__Document extract__:

________________________

KBG syndrome is a rare disorder that affects several body systems. "KBG" represents the surname initials of the first families diagnosed with the disorder. Common signs and symptoms in individuals with this condition include unusual facial features, skeletal abnormalities, and intellectual disability.
A characteristic feature of KBG syndrome is unusually large upper front teeth (macrodontia). Other distinctive facial features include a wide, short skull (brachycephaly), a triangular face shape, widely spaced eyes (hypertelorism), wide eyebrows that may grow together in the middle (synophrys), a prominent nasal bridge, a long space between the nose and upper lip (long philtrum), and a thin upper lip.
A common skeletal abnormality in people with KBG syndrome is slowed mineralization of bones (delayed bone age); for example, an affected 3-year-old child may have bones more typical of a child of 2. In addition, affected individuals can have abnormalities of the bones of the spine (vertebrae) and ribs. They can also have abnormalities of the bones of the hands or feet, including unusually short or curved fifth (pinky) fingers (brachydactyly or clinodactyly, respectively) and flat feet (pes planus). Most affected individuals are shorter than average from birth.
Development of mental and movement abilities is also delayed in KBG syndrome. Most affected individuals learn to speak and walk later than normal and have mild to moderate intellectual disability. Most people with this condition have behavioral or emotional problems, such as hyperactivity; anxiety; or autism spectrum disorder, which is characterized by impaired communication and social interactions.
Less common features of KBG syndrome include hearing loss, seizures, and heart defects.
KBG syndrome is a rare disorder that has been reported in more than 150 individuals in the medical literature, though there are likely more who have not been recorded in the literature. For unknown reasons, males are affected more often than females. Doctors think the disorder is underdiagnosed because the signs and symptoms can be mild and may be attributed to other disorders.
KBG syndrome is caused by mutations in the ANKRD11 gene. The protein produced from this gene enables other proteins to interact with each other and helps control gene activity. The ANKRD11 protein is found in nerve cells (neurons) in the brain. It plays a role in the proper development of the brain and may be involved in the ability of neurons to change and adapt over time (plasticity), which is important for learning and memory. ANKRD11 may function in other cells in the body and appears to be involved in normal bone development.
Most of the ANKRD11 gene mutations involved in KBG syndrome lead to an abnormally short ANKRD11 protein, which likely has little or no function. Reduction of this protein's function is thought to underlie the signs and symptoms of the condition. Because ANKRD11 is thought to play an important role in neurons and brain development, researchers speculate that a partial loss of its function may lead to developmental delay and intellectual disability in KBG syndrome. However, the mechanism is not fully known. It is also unclear how loss of ANKRD11 function leads to the skeletal features of the condition.

________________________

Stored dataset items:
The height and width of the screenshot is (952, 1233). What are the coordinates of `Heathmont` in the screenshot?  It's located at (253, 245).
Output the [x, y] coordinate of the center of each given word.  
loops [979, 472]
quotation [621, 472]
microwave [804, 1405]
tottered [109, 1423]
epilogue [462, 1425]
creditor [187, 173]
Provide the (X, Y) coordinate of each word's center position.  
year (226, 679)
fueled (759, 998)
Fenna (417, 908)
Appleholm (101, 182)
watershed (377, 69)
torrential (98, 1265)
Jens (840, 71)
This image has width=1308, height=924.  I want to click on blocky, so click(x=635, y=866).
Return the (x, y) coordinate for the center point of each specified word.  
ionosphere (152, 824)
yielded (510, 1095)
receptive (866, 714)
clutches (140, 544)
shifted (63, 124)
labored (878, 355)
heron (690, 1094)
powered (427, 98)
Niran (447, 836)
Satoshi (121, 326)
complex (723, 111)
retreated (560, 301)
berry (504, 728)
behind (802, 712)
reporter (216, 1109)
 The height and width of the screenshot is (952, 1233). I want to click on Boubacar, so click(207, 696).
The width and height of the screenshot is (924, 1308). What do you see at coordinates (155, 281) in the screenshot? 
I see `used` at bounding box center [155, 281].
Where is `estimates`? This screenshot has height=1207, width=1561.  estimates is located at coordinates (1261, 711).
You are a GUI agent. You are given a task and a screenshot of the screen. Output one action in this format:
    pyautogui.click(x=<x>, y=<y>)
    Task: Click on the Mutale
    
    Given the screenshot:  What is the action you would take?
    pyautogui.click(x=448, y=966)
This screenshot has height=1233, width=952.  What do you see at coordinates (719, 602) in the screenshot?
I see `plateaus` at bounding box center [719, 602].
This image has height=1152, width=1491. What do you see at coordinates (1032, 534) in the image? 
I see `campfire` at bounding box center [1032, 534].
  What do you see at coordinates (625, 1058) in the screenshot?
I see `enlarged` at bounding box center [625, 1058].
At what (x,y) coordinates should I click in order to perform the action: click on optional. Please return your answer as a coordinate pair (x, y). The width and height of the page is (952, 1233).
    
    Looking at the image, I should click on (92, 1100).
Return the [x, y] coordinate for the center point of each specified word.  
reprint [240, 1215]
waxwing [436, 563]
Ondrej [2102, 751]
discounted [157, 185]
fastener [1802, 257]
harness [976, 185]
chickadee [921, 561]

________________________

__Exercise set__:
(a) Answer these questions about the KBG syndrome text:
(i) What does "KBG" stand for?
(ii) In how many individuals has the disorder been reported in the medical literature?
(iii) Mutations in which gene cause KBG syndrome?
(b) Can you copy the KBG syndrome text word for word, beginning at "KBG syndrome is a rare disorder that affects" and stopping after "and intellectual disability."?

__Solutions by task__:
(a)
(i) The surname initials of the first families diagnosed with the disorder.
(ii) More than 150.
(iii) The ANKRD11 gene.

(b)
KBG syndrome is a rare disorder that affects several body systems. "KBG" represents the surname initials of the first families diagnosed with the disorder. Common signs and symptoms in individuals with this condition include unusual facial features, skeletal abnormalities, and intellectual disability.